REFERENCE SIGNS LIST 1A, 1B D / A converter 2A, 2B, 2C, 2D, 2E Resistor 3A, 3B Operational amplifier 4 Transistor 5 Capacitor 6 Sample to be measured 7 Voltage monitor 8 Diode 9 Switch 10 Current limiting circuit of the present invention 20 Conventional current Limiting circuit

Claims (5)

[Claims] 1. A power signal output means for outputting a voltage signal for supplying power to a sample to be measured, an amplification means for amplifying a voltage signal output by the power signal output means, and an amplification by the signal amplification means A current limiting circuit comprising: a power supply fluctuation absorbing unit configured to absorb a fluctuation in a power supply supplied to the sample to be measured by the applied voltage signal; and an amplification factor setting unit configured to set an amplification factor in the signal amplification unit. Power supply voltage monitoring means for monitoring the voltage level of the voltage signal output by the signal output means; and gain changing means for changing the setting of the gain of the gain setting means based on the monitoring result of the power supply voltage monitoring means. And a current limiting circuit comprising: 2. The amplification factor setting means, wherein the power supply voltage monitoring means detects the amplification factor setting when the voltage level of the voltage signal output from the power supply signal output means has reached a predetermined voltage value. 2. The current limiting circuit according to claim 1, wherein the setting of the amplification factor of the means is reduced. 3. The amplification factor changing means includes a diode and a switch, and changes the setting of the amplification factor of the amplification factor setting means by ON / OFF-controlling the switch. Or the current limiting circuit according to claim 2. 4. The power supply signal output means includes a D / A converter for converting a digital signal into an analog voltage signal, and the amplifying means includes an inverting amplifier circuit connected to an output of the D / A converter. The power supply fluctuation absorbing means is a capacitor connected to the sample to be measured and absorbing power supply fluctuations of the sample to be measured, and the amplification factor setting means converts the arbitrarily set output current limit information to a voltage value.
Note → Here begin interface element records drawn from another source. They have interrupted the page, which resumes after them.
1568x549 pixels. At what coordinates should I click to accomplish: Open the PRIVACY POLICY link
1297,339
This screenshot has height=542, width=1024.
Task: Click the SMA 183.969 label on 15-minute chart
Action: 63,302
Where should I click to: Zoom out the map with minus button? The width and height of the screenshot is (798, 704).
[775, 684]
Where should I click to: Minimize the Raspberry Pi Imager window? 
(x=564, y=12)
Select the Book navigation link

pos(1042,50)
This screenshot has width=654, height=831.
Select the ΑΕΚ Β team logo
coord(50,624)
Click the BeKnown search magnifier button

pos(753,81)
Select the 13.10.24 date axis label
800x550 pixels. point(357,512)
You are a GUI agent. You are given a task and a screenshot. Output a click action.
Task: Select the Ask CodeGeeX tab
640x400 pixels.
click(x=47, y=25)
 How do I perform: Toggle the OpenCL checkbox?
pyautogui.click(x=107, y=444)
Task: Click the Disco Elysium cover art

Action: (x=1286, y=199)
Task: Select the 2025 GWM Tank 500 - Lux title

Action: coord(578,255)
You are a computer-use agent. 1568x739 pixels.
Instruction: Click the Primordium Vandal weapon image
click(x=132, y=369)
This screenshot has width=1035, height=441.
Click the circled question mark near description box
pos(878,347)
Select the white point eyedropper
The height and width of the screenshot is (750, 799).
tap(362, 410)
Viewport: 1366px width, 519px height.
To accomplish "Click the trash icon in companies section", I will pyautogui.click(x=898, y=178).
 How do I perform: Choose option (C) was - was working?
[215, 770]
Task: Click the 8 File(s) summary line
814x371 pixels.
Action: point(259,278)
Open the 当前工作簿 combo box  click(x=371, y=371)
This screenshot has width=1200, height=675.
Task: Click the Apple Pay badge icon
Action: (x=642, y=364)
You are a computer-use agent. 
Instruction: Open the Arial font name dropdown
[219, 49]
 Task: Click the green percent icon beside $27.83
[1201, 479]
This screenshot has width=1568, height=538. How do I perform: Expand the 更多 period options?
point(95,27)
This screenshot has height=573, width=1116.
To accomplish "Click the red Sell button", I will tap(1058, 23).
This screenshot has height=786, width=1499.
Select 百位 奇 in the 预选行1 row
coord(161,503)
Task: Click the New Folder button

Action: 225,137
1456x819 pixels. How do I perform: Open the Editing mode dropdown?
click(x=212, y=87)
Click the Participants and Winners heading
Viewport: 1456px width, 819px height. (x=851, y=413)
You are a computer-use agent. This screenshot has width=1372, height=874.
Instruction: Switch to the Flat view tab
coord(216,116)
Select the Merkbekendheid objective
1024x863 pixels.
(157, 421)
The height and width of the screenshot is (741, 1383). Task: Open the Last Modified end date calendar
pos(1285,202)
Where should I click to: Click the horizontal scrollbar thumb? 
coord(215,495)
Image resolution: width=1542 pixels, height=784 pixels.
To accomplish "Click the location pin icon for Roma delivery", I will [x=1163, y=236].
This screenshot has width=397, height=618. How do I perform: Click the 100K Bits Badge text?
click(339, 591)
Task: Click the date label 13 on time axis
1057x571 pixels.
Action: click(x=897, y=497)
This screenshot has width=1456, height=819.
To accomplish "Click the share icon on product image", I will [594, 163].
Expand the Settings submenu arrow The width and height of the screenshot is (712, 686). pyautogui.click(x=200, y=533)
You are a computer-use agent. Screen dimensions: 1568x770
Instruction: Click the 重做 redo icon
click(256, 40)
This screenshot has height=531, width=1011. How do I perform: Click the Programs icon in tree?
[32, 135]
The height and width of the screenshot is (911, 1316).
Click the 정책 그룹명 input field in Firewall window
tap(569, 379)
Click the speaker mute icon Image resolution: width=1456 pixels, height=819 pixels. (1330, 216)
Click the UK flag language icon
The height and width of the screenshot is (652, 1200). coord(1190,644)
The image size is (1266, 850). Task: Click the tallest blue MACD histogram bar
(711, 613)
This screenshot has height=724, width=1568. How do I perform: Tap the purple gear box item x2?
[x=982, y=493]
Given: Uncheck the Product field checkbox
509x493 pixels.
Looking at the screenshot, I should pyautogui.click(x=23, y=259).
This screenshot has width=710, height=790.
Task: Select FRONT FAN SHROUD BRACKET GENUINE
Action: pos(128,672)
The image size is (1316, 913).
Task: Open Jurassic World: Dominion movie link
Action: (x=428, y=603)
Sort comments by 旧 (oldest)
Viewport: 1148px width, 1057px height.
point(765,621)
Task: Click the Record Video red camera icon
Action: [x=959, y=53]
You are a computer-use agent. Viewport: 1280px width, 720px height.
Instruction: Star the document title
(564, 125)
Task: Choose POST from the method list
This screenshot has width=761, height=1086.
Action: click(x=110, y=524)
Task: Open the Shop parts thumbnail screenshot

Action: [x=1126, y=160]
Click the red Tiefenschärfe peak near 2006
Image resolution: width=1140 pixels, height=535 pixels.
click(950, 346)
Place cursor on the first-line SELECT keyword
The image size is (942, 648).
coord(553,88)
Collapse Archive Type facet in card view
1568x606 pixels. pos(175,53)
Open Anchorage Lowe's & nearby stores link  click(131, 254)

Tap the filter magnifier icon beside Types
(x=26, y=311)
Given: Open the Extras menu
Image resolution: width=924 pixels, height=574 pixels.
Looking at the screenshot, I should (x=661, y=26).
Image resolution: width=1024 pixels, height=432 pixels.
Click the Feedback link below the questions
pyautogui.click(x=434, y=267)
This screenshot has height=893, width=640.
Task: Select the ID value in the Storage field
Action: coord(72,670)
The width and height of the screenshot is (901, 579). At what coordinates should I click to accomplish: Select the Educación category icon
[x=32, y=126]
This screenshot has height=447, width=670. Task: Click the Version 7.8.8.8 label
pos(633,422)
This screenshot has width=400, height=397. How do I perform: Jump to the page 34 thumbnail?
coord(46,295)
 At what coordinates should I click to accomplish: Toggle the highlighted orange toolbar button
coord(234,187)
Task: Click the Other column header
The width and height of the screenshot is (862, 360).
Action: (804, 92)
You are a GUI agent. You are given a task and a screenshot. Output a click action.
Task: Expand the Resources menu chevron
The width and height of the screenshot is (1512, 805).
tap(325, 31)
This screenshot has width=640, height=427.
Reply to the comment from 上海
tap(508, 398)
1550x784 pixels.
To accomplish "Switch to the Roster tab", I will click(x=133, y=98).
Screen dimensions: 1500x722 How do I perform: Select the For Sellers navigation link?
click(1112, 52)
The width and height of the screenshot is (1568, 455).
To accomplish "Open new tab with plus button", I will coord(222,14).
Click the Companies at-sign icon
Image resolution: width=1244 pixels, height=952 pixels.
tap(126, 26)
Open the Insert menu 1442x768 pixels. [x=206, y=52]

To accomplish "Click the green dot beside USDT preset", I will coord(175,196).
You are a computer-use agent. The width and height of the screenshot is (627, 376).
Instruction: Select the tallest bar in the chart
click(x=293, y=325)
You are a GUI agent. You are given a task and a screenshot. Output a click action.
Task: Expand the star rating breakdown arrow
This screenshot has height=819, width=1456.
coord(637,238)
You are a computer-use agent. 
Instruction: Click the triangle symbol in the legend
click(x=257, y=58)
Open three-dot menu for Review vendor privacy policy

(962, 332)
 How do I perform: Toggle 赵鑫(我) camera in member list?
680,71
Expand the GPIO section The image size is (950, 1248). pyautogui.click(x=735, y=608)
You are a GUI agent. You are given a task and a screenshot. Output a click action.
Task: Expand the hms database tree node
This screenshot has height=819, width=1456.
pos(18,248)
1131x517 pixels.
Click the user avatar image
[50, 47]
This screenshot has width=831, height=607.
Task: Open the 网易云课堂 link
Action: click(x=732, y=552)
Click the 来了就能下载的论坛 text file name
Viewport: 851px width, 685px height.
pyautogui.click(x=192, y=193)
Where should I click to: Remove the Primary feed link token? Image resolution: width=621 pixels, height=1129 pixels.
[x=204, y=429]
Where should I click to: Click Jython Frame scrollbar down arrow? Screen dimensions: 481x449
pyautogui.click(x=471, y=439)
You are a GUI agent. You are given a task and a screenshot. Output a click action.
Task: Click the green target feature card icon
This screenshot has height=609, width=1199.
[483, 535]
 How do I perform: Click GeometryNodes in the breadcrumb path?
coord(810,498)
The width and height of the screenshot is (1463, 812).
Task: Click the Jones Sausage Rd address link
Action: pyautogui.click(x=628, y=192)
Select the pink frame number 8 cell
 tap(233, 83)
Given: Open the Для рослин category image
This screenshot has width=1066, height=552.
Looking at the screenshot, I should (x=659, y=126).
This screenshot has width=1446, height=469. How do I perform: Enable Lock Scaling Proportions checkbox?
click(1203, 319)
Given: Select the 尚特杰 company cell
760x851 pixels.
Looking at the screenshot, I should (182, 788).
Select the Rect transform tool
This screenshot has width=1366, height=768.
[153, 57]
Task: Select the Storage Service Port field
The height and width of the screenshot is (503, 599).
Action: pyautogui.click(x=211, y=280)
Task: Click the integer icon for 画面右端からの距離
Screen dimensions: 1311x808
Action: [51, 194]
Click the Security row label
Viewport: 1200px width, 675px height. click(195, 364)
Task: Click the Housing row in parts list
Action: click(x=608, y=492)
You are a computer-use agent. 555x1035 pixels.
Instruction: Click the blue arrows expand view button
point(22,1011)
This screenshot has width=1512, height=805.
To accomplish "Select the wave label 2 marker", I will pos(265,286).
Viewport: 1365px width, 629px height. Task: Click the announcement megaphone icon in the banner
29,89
D / A to convert and output
A converter, connected to an output of the D / A converter and connected to a first operational amplifier current limiting terminal constituting the inverting amplifier circuit, for controlling a base voltage of a transistor for flowing a constant current; A second operational amplifier, wherein the amplification factor changing means is connected in parallel between the emitter and the collector of the transistor, connects an anode terminal to a current control terminal of the first operational amplifier, and connects a cathode terminal to a resistor. 4. The current limiting circuit according to claim 3, further comprising: a diode connected to a negative power supply voltage terminal via the switch; and a switch connected to a cathode terminal of the diode and having the other end grounded. 5. The power supply voltage monitoring means switches off the power supply until the voltage applied to the sample to be measured reaches a set voltage value, and switches the diode and the resistor from the current control terminal of the first operational amplifier. The current flowing from the current control terminal of the first operational amplifier set in advance is increased by flowing a current to the negative power supply voltage terminal through the device, thereby increasing the input current flowing into the sample to be measured. When the voltage applied to the sample to be measured reaches a set voltage value, a switch is turned on by the power supply voltage monitoring means,
A reverse voltage is applied to the diode to return the current flowing from the current control terminal of the first operational amplifier to a predetermined value, and the maximum value of the output current of the first operational amplifier only while charging the capacitor 5. The current limiting circuit according to claim 4, wherein the power supply voltage applied to the sample to be measured is increased at a high speed.